Goal

Explore the knowledge captured in uni-modal or multi-modal transformer-based language models. Look at how different modalities are fused (information fusion) in the transformer and how does it affect the grounding of modalities into one another. Also, examine how this knowledge can be explained or interpreted with either purely technical methods or analysis based on insights from cognitive science and related disciplines.

Background

Transformers became a state-of-the-art method for handling many NLP tasks, including text-only (machine translation, sentiment analysis) and multi-modal problems (image captioning, visual question answering). Moreover, these models are superior to many other networks (e.g., LSTM), primarily due to their size and self-attention, which allows them to capture semantics on different levels.

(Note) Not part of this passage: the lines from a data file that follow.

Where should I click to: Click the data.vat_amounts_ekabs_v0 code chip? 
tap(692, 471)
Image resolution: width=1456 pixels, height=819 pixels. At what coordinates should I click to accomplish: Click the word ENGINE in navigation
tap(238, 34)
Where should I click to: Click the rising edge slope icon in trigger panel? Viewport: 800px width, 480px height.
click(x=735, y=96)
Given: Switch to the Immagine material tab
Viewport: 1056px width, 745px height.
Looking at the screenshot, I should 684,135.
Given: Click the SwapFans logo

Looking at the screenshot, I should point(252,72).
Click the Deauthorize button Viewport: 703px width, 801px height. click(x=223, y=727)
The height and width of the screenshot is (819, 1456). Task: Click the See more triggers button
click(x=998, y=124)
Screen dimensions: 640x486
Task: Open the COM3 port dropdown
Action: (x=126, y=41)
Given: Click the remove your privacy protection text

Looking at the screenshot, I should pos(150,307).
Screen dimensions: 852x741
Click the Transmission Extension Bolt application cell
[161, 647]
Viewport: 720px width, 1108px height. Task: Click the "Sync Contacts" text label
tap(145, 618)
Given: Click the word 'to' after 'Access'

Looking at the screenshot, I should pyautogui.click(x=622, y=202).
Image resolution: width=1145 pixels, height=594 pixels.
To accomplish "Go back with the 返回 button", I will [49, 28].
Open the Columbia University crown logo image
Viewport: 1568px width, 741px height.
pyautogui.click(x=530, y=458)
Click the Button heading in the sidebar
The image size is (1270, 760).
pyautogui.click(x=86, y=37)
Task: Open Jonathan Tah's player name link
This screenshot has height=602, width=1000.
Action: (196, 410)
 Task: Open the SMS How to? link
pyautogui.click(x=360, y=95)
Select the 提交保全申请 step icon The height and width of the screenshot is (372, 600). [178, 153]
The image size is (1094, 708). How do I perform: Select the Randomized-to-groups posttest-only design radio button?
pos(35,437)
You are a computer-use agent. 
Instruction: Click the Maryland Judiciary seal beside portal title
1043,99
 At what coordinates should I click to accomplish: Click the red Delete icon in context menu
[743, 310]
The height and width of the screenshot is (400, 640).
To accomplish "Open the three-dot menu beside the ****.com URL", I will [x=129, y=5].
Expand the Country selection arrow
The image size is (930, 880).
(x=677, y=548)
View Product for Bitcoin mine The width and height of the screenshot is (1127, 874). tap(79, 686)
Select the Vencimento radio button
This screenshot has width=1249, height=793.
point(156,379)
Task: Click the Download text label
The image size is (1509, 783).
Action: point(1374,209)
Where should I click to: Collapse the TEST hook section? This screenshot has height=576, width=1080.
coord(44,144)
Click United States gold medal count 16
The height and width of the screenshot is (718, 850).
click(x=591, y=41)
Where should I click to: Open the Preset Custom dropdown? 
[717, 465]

However, it is unclear why transformers work so well for many NLP tasks. Although these networks are highly complex, they are less explainable than more traditional NLP approaches (grammars, formalisms). More recently, a lot of research has been focused on analysing what sort of linguistic knowledge is captured by transformers. So far, BERTology (a field about explaining how transformers learn) has mainly studied attention weights between linguistic input and outputs to the model. Also, probing and gradient-based analysis have been used to examine the impact on particular neurons/parts of the model. Understanding how learning happens in BERT-like models is beneficial for identifying problems such as different biases (e.g., gender, data) that occur very often.

Problem description

Model-based tasks

  • T1. Examine attention weights in the multi-modal transformer and inspect grounding of two modalities into one another, looking at each modality’s impact on the task. For example, examine how much functional and perceptual knowledge is contained in a large trained transformer and how complete this knowledge is.
  • T2. Analyse gradients or use a probing classifier to inspect how the knowledge captured in large language models can be extracted. The focus here is on understanding what is missing in large language models and how this knowledge can be imported from other sources (e.g., other modalities, world knowledge).
  • T3. Develop linguistic test suits and cognitively inspired testing benchmarks and test language models for presence of specific knowledge based on models’ performance on these suits (example: Findings of ACL 2022 paper).

For examples of research in this direction, you can examine one of our papers and some other papers.

For students in Masters in Language Technology (MLT), the master thesis would build on the following courses

  • Computational semantics
  • Dialogue systems
  • Machine learning
  • AI: Cognitive systems

or equivalent knowledge and skills for external students.

A potential candidate should be comfortable in programming with Python, machine learning and text and image processing tools and techniques.

Supervisors

Simon Dobnik and Nikolai Ilinykh